A look at fifty years of the Feminist Press; High Country News seeks climate-justice fellowship applicants


Jamia Wilson. Photo: Aubrie Pick

At The Undefeated, a list of can’t-miss books from 2020. As Soraya Nadia McDonald writes, it hasn’t been the best year for reading: “This list is, in part, an acknowledgement of the way 2020 wrecked our attention spans with its nonstop ghastliness. As such, it’s filled with selections that perform small miracles.” The picks include Claudia Rankine’s Just Us, James McBride’s Deacon King Kong, and African American Poetry: 250 Years of Struggle and Song, edited by Kevin Young.

Allegra Hobbs looks at the history of the modern advice column and how the pandemic “seems to have accelerated this need for guidance.” Heather Havrilesky, who writes the Ask Polly column at The Cut, told Hobbs that since the beginning of the pandemic, “the desperation level” of the letters she receives “is much higher.”

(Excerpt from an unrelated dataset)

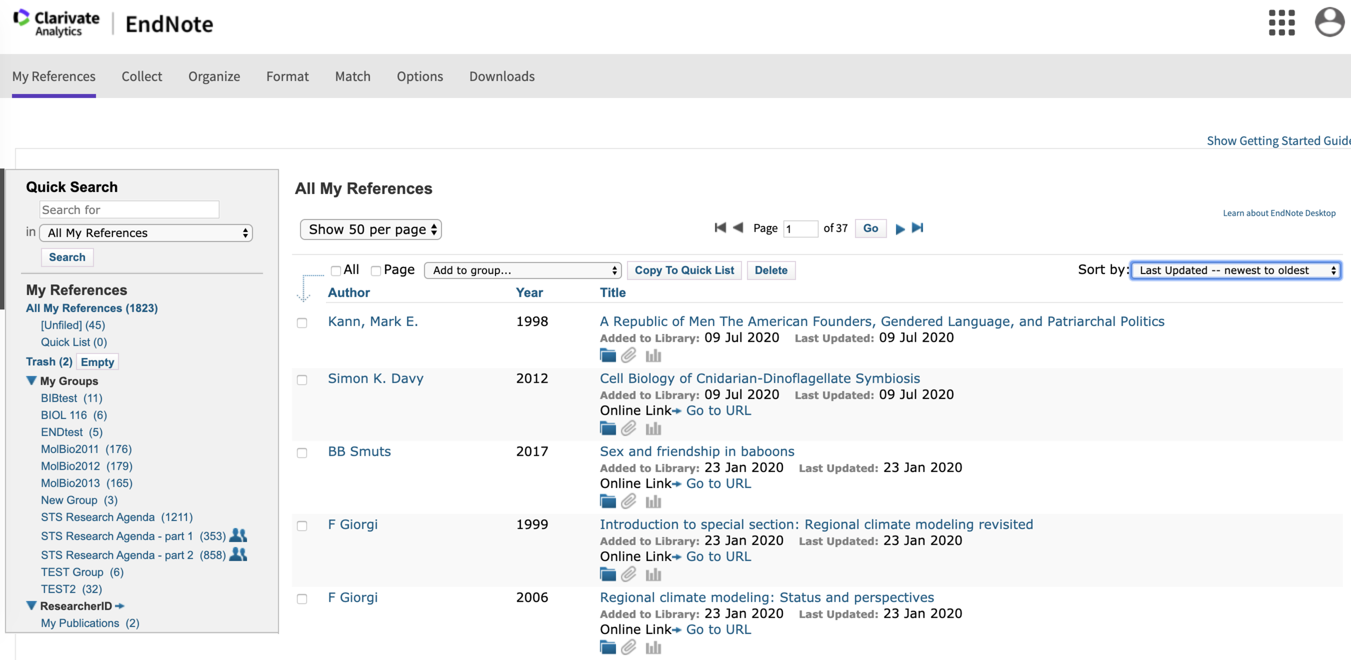Open the user account profile icon
The height and width of the screenshot is (660, 1351).
point(1329,23)
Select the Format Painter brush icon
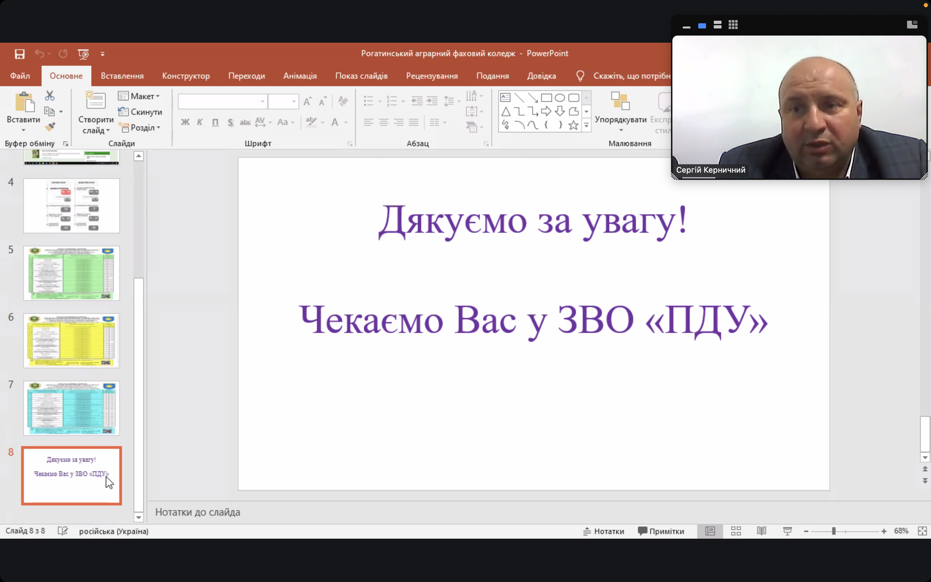 click(x=50, y=127)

The New York Times profiles the Feminist Press, which celebrated its fiftieth anniversary this year. Founded by Florence Howe—who died at the age of ninety-one in September—in 1970, the press now publishes between fifteen and twenty books a year. Executive director and publisher Jamia Wilson told the Times: “When ‘feminist’ was hashtag trending, we thought, ‘Great, but we were feminists before this happened.’ And we will continue to carry this mantle. We want everyone to be able to recognize themselves in a book.”

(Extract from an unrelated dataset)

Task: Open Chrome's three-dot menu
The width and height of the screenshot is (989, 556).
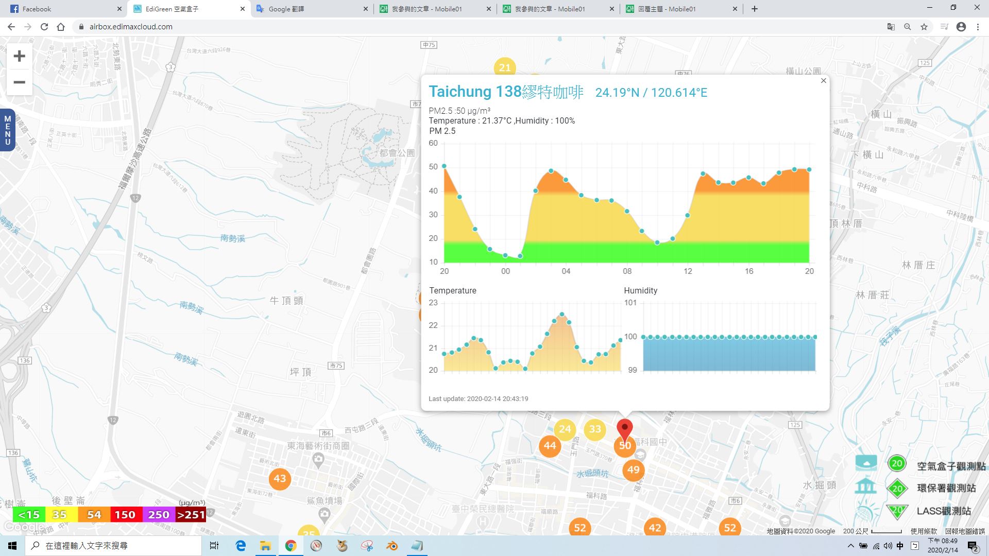Action: [x=978, y=27]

The winner of the Albertine Prize will be announced this afternoon in a ceremony with Rachel Kushner and François Busnel, followed by a discussion with the winning author and translator.

At the New Yorker, Sasha Frere-Jones writes about anthropologist, poet, and “true ‘Renaissance Man’” Michel Leiris, who died in 1990 and was, “before anything, a tireless witness to lived experience.” Frere-Jones recommends The Ribbon at Olympia’s Throat, in part an observational study of Édouard Manet’s painting Olympia, as the best introduction to Leiris’s “fetishistic attention” and respect for the crucial, “unnecessary detail.”

The Literary Review’s “bad sex in fiction” award has been cancelled. Its organizers explain: “The public had been subjected to too many bad things this year.”

High Country News is seeking applicants to its climate-justice fellowship.